Our bodily resurrection is still coming.
So believers live in an overlap of ages:
- the old creation still present,
- the new creation already begun.
That is why Christians can simultaneously experience:
- profound peace,
- and profound sorrow.
Paul says:
“Sorrowful, yet always rejoicing.”
2 Corinthians 6:10
Not fake joy.
Not denial.
But resurrection hope inside mortal reality.
⚔️ Hebrews Says Jesus Destroyed Death… Yet We Still Fear It
“That through death He might destroy him who had the power of death, that is, the devil.”
Hebrews 2:14
Destroyed in what sense?
Not annihilated yet experientially —
but stripped of rightful dominion.
Satan can still accuse, afflict, tempt, and terrify.
But his ultimate claim over those in Christ has been broken.
That is why martyrdom became possible.
The early Christians did not suddenly stop dying.
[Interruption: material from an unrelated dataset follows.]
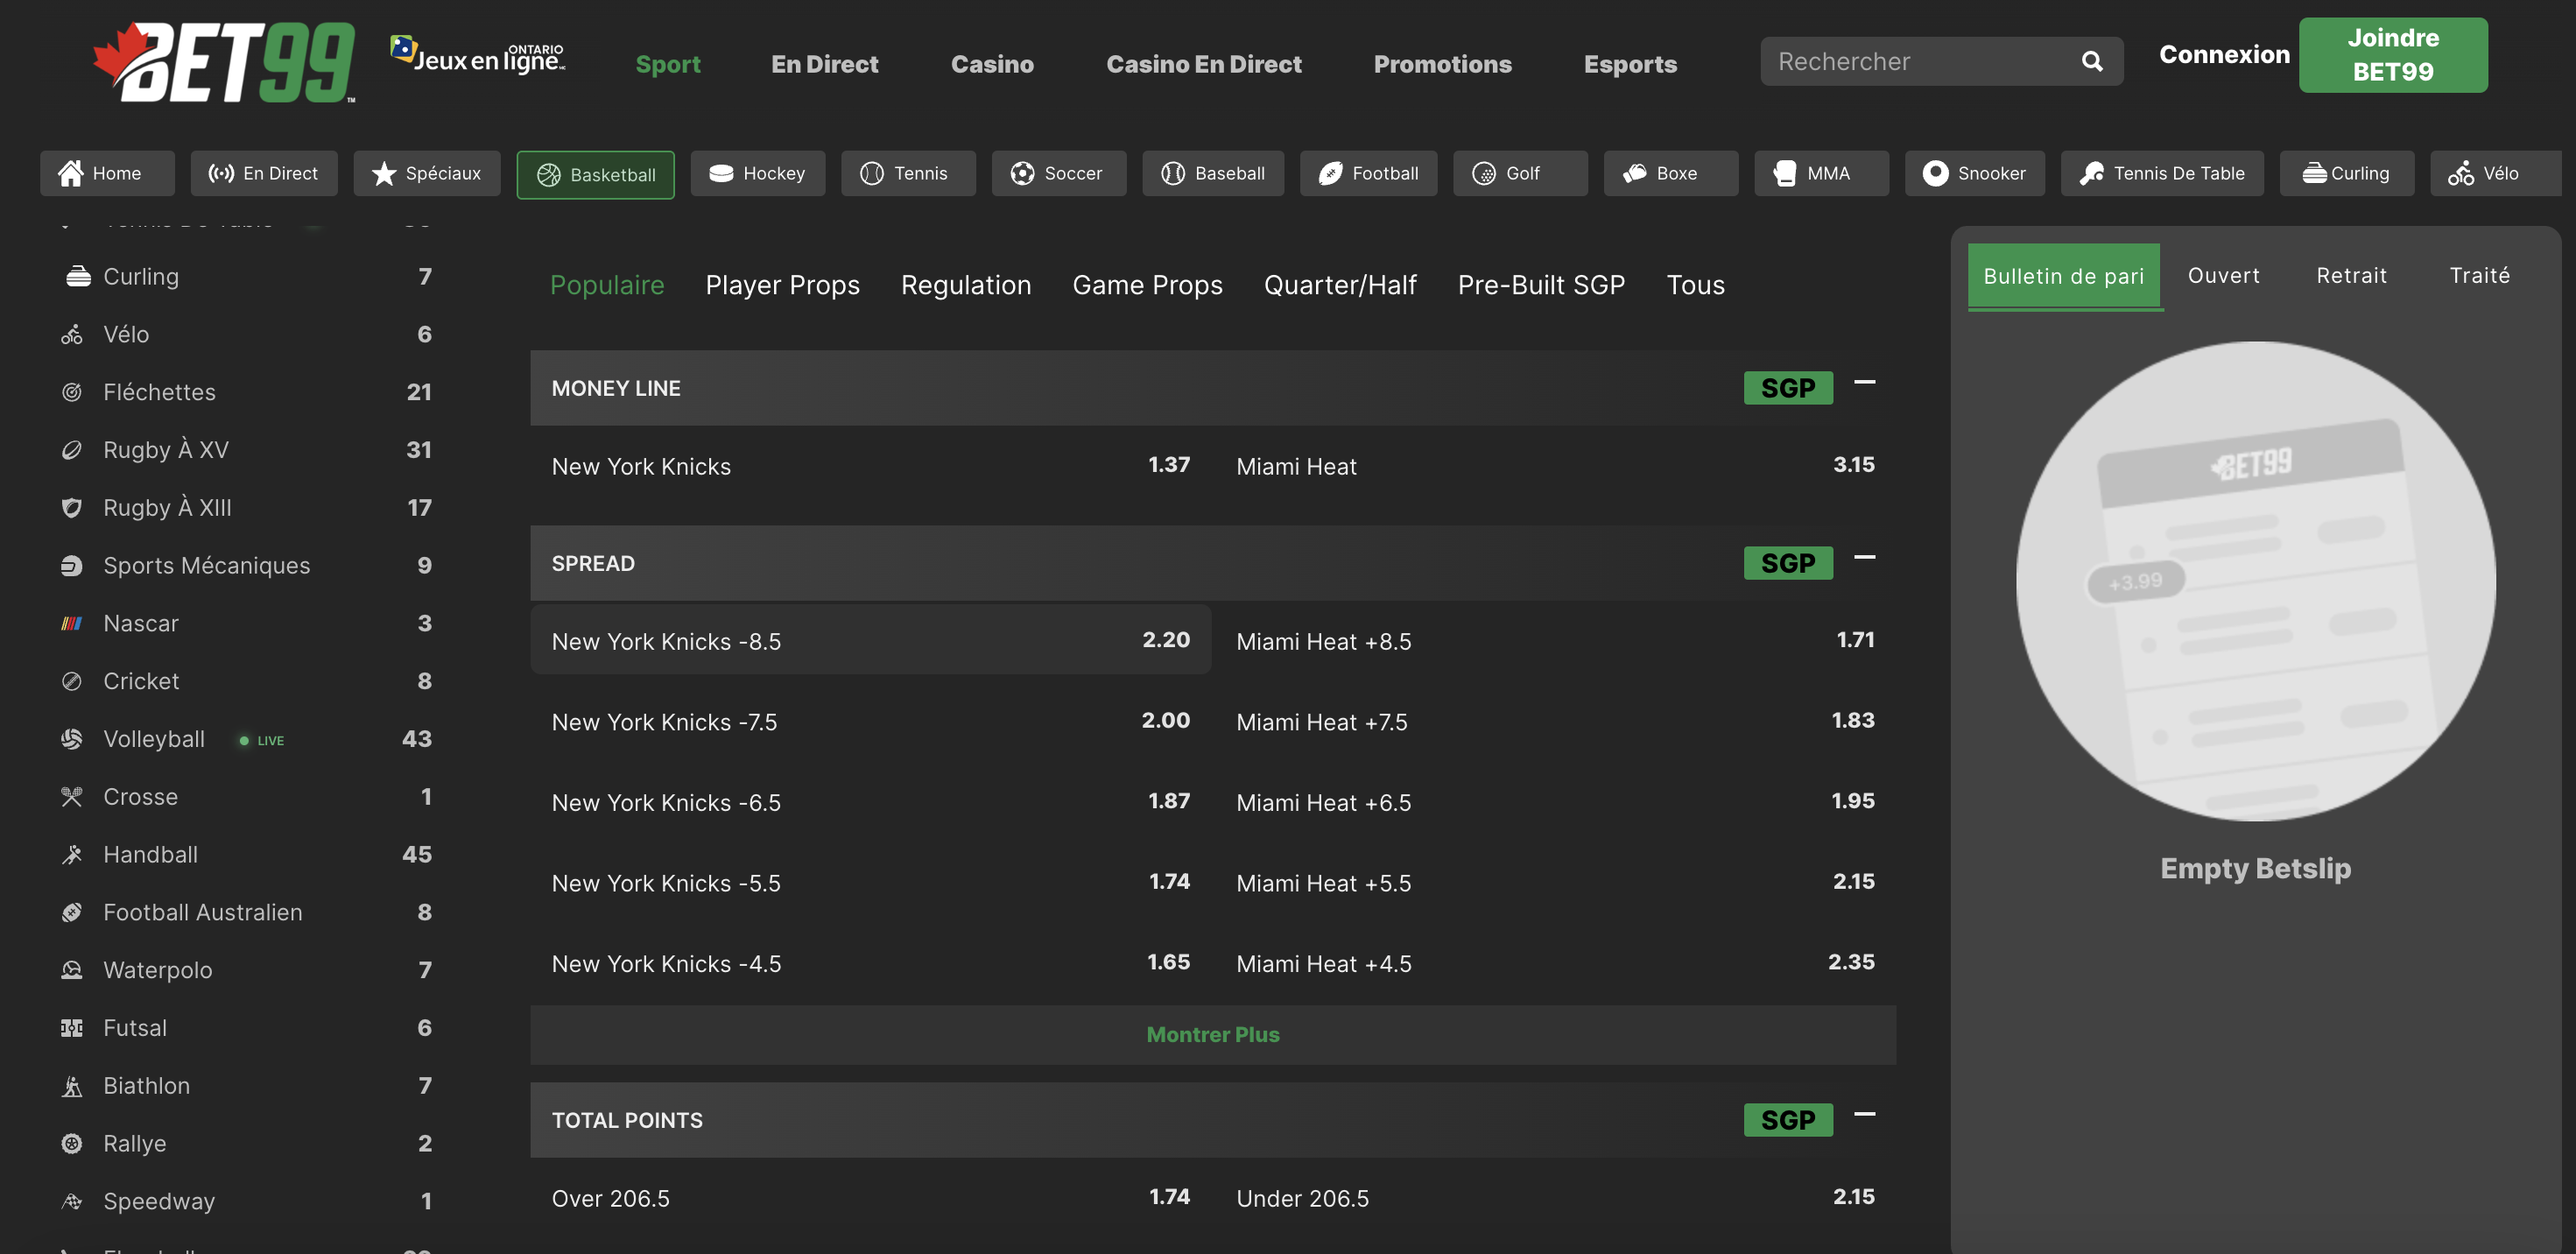Screen dimensions: 2576x1254
Task: Click Montrer Plus to show more spreads
Action: tap(1212, 1035)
They simply stopped seeing death as ultimate defeat.
That completely altered history.
🌅 The Resurrection Quietly Rewired Reality
And perhaps this is why the world after Easter looked externally unchanged.
Rome still ruled.
People still aged.
Bodies still weakened.
But underneath reality itself, the foundation had shifted.
Almost like invisible roots cracking stone from below.
Slowly.
Certainly.
Irreversibly.
❤️ Even Jesus Wept Though He Knew Resurrection Was Coming
This is one of the most comforting truths.
Jesus knew He would raise Lazarus…
and still:
“Jesus wept.”
John 11:35
Why?
Because death remains an enemy even while defeated.
Christian hope never requires pretending death is natural or beautiful in itself.
Scripture calls it an enemy.
The Gospel is not:
“Death is good.”
The Gospel is:
“Death will not win.”
🌿 The “But Still” Is Temporary
One day the tension will finally collapse into completion.
“And God will wipe away every tear from their eyes; there shall be no more death, nor sorrow, nor crying.”
Revelation 21:4
No more funerals.
No more decay.
No more separation.
No more groaning creation.
The resurrection of Jesus is the guarantee that this future is not wishful thinking.
It already began in Him.
We are living in the strange sacred interval where eternity has entered history…
but history has not yet fully yielded to eternity.